**Page excerpt**
Under the terms of the United Nations Convention on the Law of the Sea, the International Seabed Authority (ISBA) held its inaugural session in Kingston, Jamaica, from 16-18 November 1994. The meeting, which was attended by 80 member and 17 observer countries, served as both a commemoration of the long and eventually successful negotiations to achieve a widely accepted Law of the Sea treaty and as the initiation of the ISBA as the organization that will oversee activities related to the exploration and exploitation of the resources of the deep seabed. Discussions regarding the implementation of the Convention in other areas continued informally, particularly with regard to the establishment of the International Tribunal for the Law of the Sea.

The November meeting did not grapple with either procedural or substantive issues. Instead, it provided an opportunity for Parties to express their views on both the past and the future. There was universal acceptance of the agreement opened for signature in July 1994, that modified the provisions of the Convention with regard to the deep seabed. This agreement substantially revised the seabed provisions of the Convention and many countries, both developed and industrialized, felt it necessary to reconfirm support for it.

On the Monday following the ISBA session, Parties to the Convention and signatories to the July agreement met in New York to address the creation of the International Tribunal for Law of the Sea. The parties agreed, in light of the fact that many countries are still in the ratification process, to postpone the appointment of members of the Tribunal until 1996.

**Task details**
Transcribe word for word the part of the Law of the Sea passage between "The November meeting" and "Tribunal until 1996.", inclusive.

**Supplied material**
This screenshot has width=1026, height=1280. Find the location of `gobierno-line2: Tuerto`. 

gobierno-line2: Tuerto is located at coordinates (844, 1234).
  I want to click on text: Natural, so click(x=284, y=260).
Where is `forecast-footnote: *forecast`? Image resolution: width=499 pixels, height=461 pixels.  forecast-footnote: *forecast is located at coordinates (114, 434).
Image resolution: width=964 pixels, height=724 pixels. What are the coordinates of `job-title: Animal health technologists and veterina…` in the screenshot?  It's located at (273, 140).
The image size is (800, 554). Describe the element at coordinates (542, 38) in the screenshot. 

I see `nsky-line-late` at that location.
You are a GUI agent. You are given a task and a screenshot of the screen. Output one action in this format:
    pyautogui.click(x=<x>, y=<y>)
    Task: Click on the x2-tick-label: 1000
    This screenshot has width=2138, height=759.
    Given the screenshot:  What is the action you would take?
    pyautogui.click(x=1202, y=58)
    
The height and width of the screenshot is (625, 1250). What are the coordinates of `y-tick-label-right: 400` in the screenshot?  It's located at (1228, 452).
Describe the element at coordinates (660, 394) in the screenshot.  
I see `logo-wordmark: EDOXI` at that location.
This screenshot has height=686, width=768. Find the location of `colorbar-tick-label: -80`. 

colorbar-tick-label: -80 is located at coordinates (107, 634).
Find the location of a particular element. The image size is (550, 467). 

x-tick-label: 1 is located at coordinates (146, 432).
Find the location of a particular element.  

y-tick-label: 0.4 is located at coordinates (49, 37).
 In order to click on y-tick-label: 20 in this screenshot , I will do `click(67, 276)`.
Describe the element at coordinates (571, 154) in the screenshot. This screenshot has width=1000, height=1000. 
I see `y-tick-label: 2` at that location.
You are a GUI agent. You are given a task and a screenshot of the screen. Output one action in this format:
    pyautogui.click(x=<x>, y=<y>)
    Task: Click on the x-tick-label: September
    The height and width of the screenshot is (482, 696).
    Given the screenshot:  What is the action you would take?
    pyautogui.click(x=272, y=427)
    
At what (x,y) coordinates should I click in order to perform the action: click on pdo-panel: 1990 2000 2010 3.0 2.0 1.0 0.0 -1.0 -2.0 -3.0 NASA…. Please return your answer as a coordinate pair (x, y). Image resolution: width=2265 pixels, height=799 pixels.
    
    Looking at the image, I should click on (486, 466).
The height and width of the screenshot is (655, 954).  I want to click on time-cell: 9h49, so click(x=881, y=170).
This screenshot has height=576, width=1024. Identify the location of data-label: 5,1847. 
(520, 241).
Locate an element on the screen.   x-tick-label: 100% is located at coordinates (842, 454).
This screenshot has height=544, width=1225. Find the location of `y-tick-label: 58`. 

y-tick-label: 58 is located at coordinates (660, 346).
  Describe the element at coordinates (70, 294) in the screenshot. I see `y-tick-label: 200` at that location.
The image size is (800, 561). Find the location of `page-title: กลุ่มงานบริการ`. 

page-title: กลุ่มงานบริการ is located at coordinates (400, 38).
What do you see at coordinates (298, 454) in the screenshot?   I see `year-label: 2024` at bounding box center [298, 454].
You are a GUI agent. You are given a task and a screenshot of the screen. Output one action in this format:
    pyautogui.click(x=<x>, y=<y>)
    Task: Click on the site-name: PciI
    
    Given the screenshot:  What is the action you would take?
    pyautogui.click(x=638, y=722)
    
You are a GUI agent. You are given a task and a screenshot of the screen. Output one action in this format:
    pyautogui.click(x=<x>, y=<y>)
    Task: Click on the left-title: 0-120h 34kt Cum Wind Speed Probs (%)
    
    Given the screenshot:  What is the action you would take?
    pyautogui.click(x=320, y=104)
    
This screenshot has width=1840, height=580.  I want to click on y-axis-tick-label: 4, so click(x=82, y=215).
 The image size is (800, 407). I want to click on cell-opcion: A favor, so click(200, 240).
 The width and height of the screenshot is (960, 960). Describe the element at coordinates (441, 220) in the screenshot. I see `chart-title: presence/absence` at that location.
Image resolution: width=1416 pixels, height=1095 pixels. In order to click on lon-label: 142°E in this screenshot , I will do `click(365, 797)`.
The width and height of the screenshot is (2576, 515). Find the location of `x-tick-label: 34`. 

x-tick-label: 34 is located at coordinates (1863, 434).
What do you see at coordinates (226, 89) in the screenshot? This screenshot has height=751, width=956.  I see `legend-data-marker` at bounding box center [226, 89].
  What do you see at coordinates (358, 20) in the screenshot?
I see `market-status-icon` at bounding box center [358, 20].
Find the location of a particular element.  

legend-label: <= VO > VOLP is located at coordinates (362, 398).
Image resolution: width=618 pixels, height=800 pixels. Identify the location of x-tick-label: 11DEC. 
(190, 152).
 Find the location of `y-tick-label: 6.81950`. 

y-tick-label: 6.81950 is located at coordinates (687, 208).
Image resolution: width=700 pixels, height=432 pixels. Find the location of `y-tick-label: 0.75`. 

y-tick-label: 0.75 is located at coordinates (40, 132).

**Final answer**
The November meeting did not grapple with either procedural or substantive issues. Instead, it provided an opportunity for Parties to express their views on both the past and the future. There was universal acceptance of the agreement opened for signature in July 1994, that modified the provisions of the Convention with regard to the deep seabed. This agreement substantially revised the seabed provisions of the Convention and many countries, both developed and industrialized, felt it necessary to reconfirm support for it.

On the Monday following the ISBA session, Parties to the Convention and signatories to the July agreement met in New York to address the creation of the International Tribunal for Law of the Sea. The parties agreed, in light of the fact that many countries are still in the ratification process, to postpone the appointment of members of the Tribunal until 1996.